Tumbling window and suppress

I have a setup where as and when a message is consumed from the source topic I have a tumbling window which aggregates the message as a list .

My intention is to group all incoming messages within a window and process them forward at once.

Tumbling window pushes forward the updated list for each incoming record, so we added suppress to get one event per window.

Because of which we see this behaviour where it needs a dummy event which has a stream time after window closing time to basically close the suppressed window and then process forward those messages. Otherwise it sort of never closes the window and we lose the messages unless we send a dummy message.

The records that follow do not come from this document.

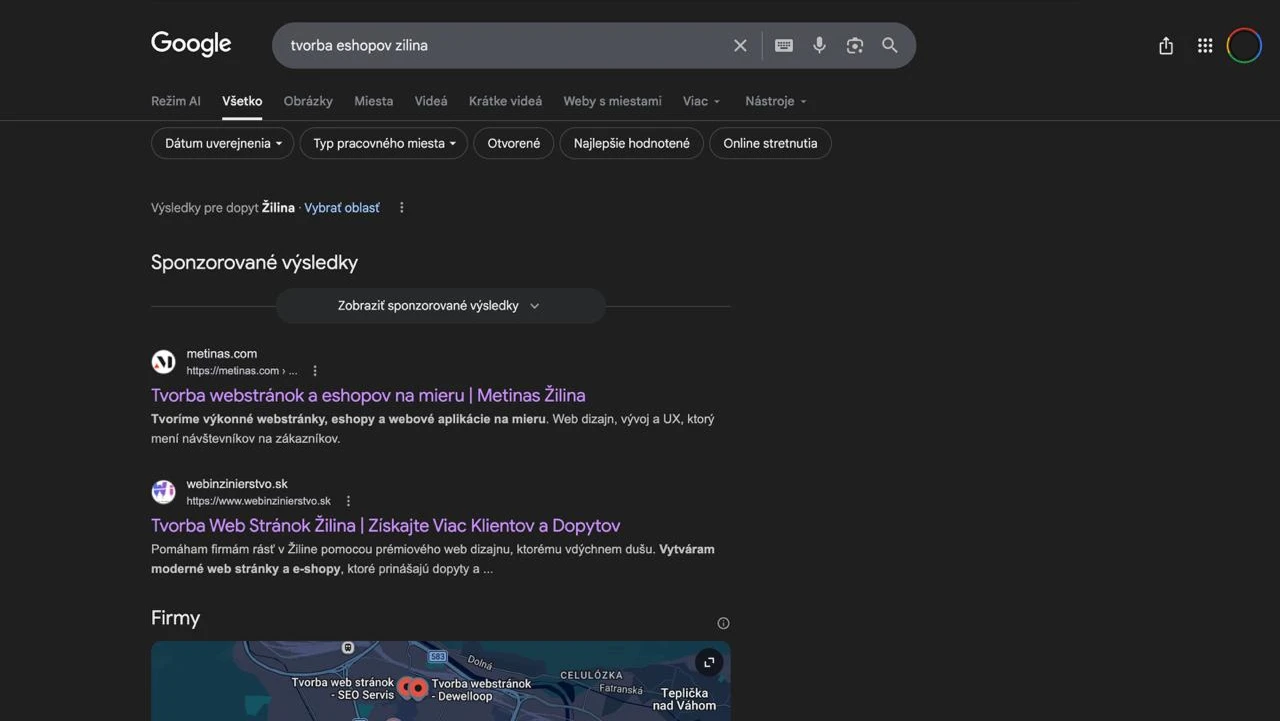Open the Režim AI tab
The height and width of the screenshot is (721, 1280).
[x=176, y=101]

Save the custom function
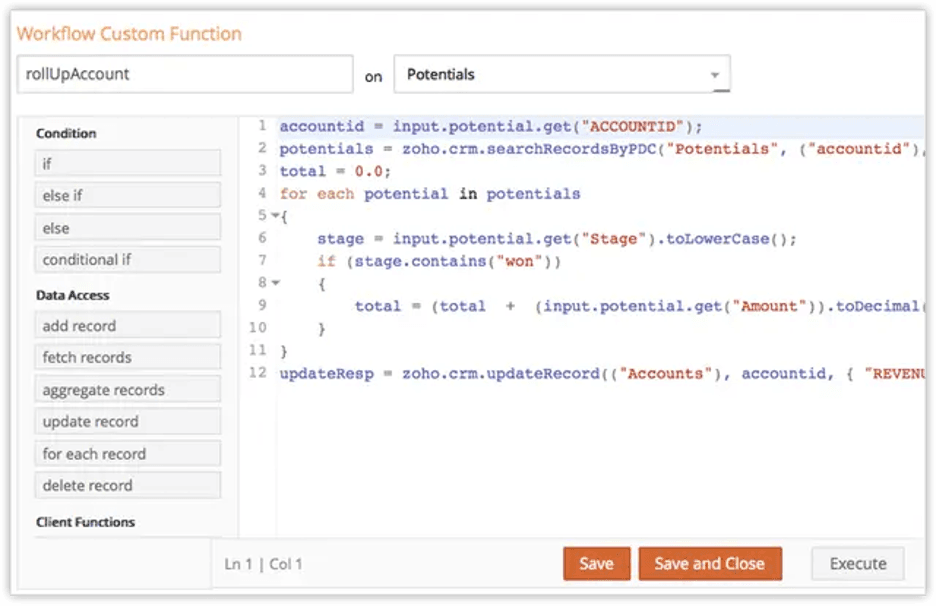(597, 563)
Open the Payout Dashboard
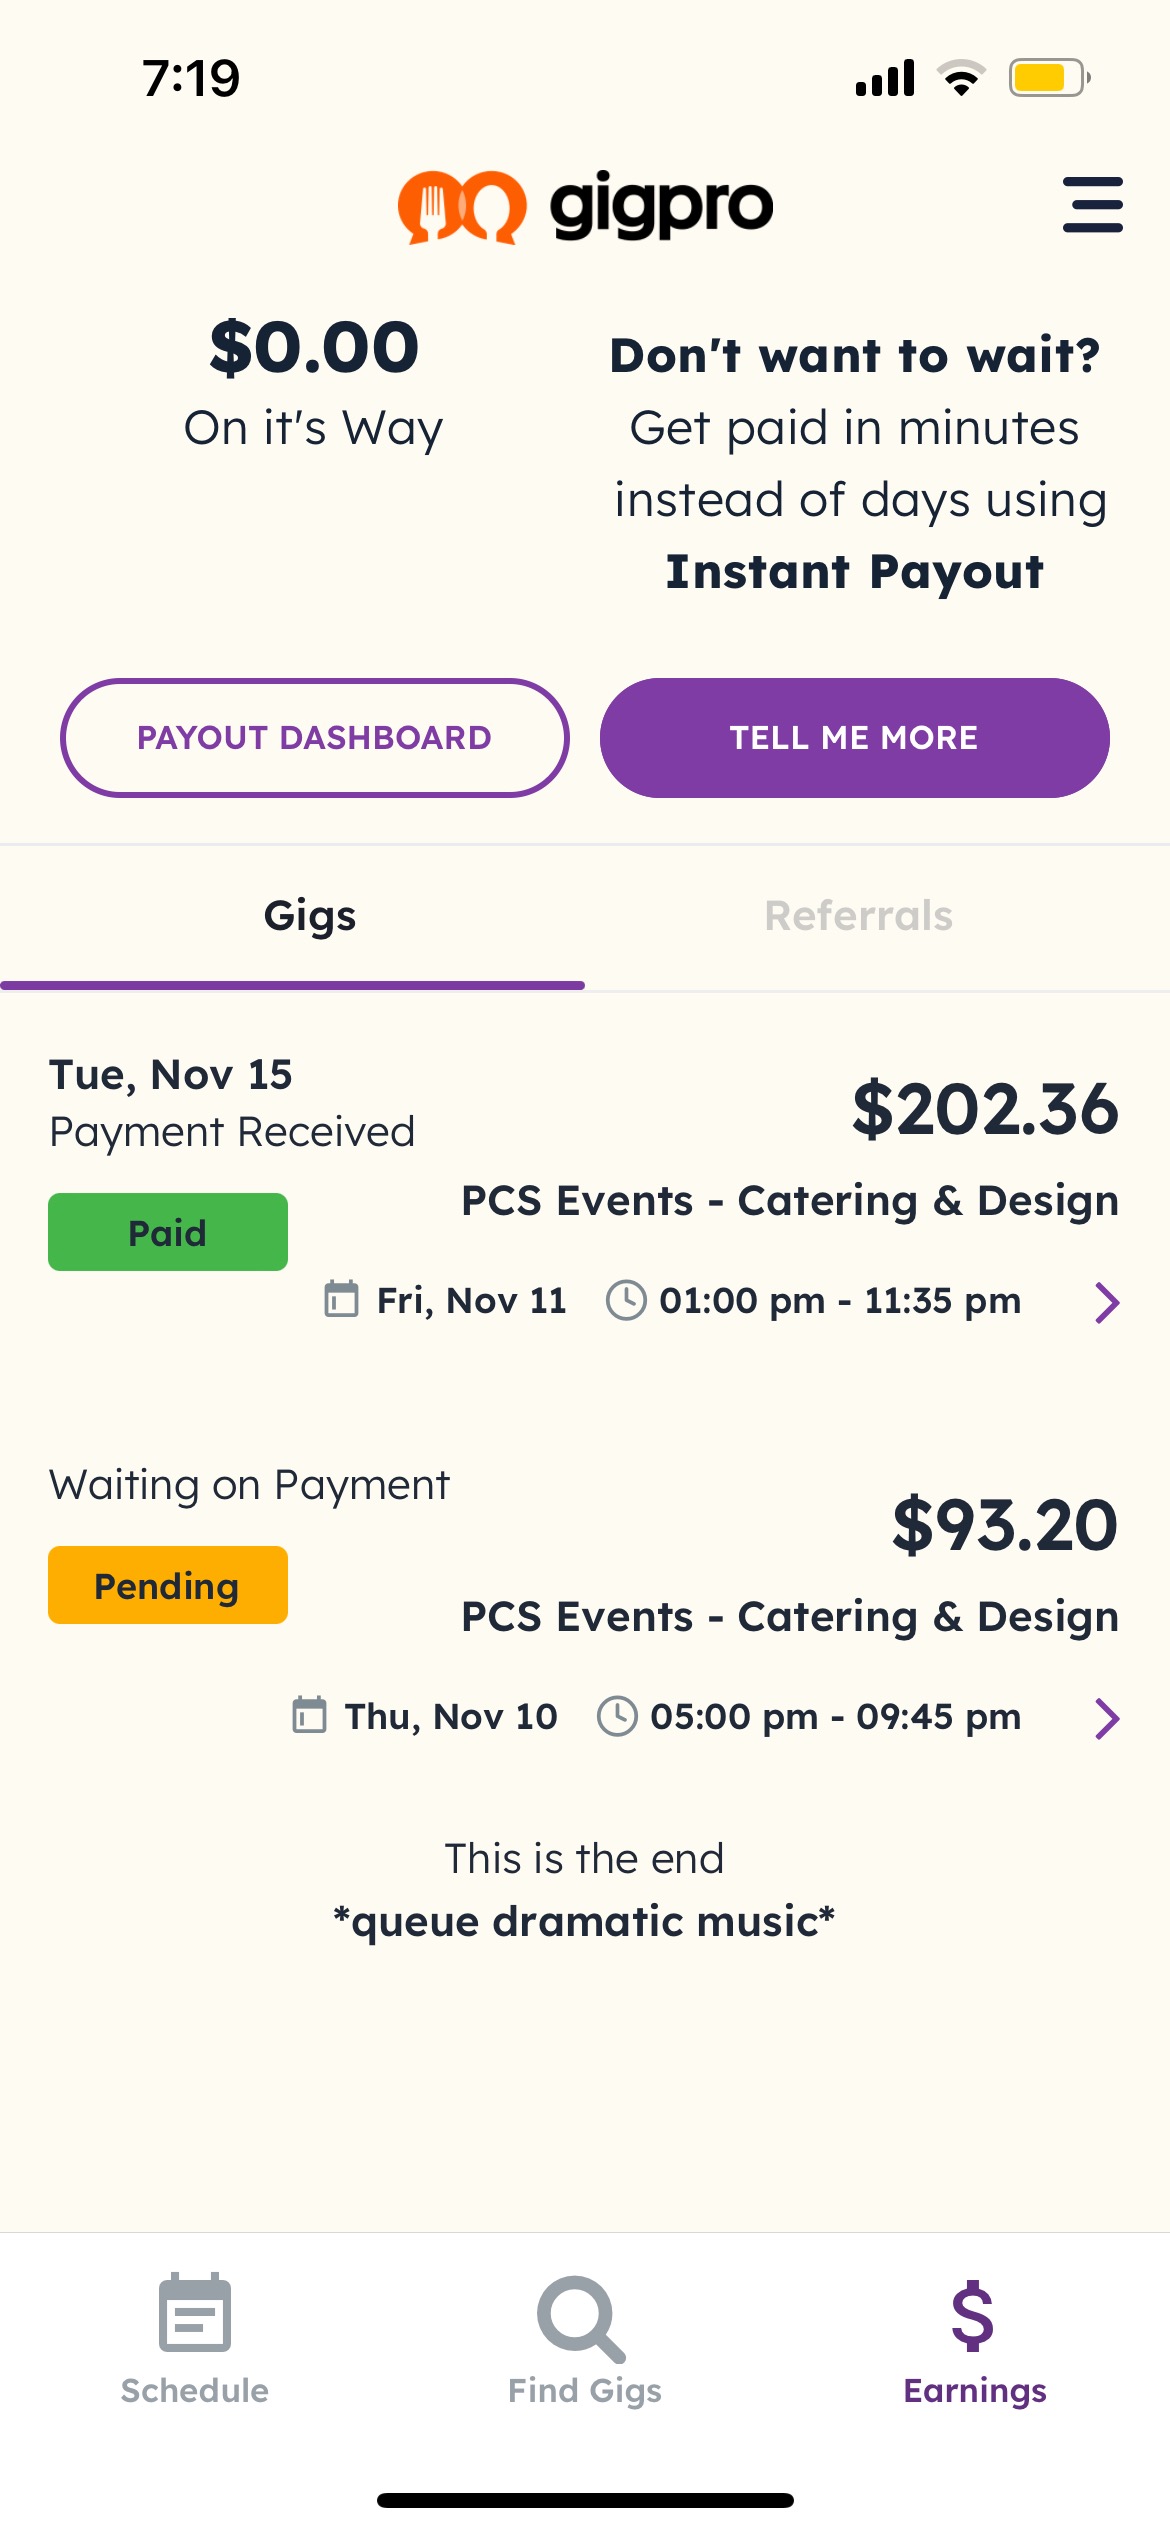The width and height of the screenshot is (1170, 2532). click(315, 738)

Looked at sliding window as well but it doesn’t give the same effect of tumbling window of reduced final updates.

Is my understanding/observation correct, if yes what can I do to get the desired behavior?

Your observation is correct.

In general, the assumption is, that data never stops, so in general it’s not a problem. The problem only occurs if there is no new input data. Thus, the question is, why would data stop for your use case? What are you doing exactly?

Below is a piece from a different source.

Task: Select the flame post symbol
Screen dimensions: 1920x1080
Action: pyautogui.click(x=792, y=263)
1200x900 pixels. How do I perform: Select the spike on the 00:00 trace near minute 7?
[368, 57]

If your question is for (unit) testing with TopologyTestDriver, just sending a dummy event to advance time is just fine.

Looked at sliding window as well but it doesn’t give the same effect of tumbling window of reduced final updates.

As sliding window has totally different semantics…

My intention is to group all incoming messages within a window and process them forward at once.

It seems you want to put every message into a sinlge window only. For this case, tumbling windows—which do not overlap—are the right choice. Sliding windows are overlapping and thus seem not to fit your requirement.

1 Like

So we would have a burst of data but they arrive at their own time, I want to group the ones which arrive within a window so i can process them together publish one final message rather than having multiple final messages.

Data would stop if there are no more messages for that key.

are you saying windowing is not suitable if the data is published sparsely or if the publishing stops at any time?

So we would have a burst of data but they arrive at their own time, I want to group the ones which arrive within a window so i can process them together publish one final message rather than having multiple final messages.

Sounds a little bit like session-windows?

Data would stop if there are no more messages for that key.

Per-key is not an issue. Time is advanced based on data in a partition. Thus, as long as there is data flowing, no matter way keys, time does advance. – But when you say “burst of data” above, it seems data just stops, and it’s not that just key “disappears.”

It’s a know problem in Kafka Streams, and we hope to actually fix this in some future release (of course, this does not help you now, and it’s also unclear when we would be able to pick it up).

are you saying windowing is not suitable if the data is published sparsely or if the publishing stops at any time?

Depends on your detailed requirements. How long are these pauses? Can you tolerate that the last open windows are only closed when the next burst arrives, etc.

If the pauses are too long, and you cannot tolerate the delay, you can fall back to a custom solution using Processor, with state store and wall-clock time punctuations.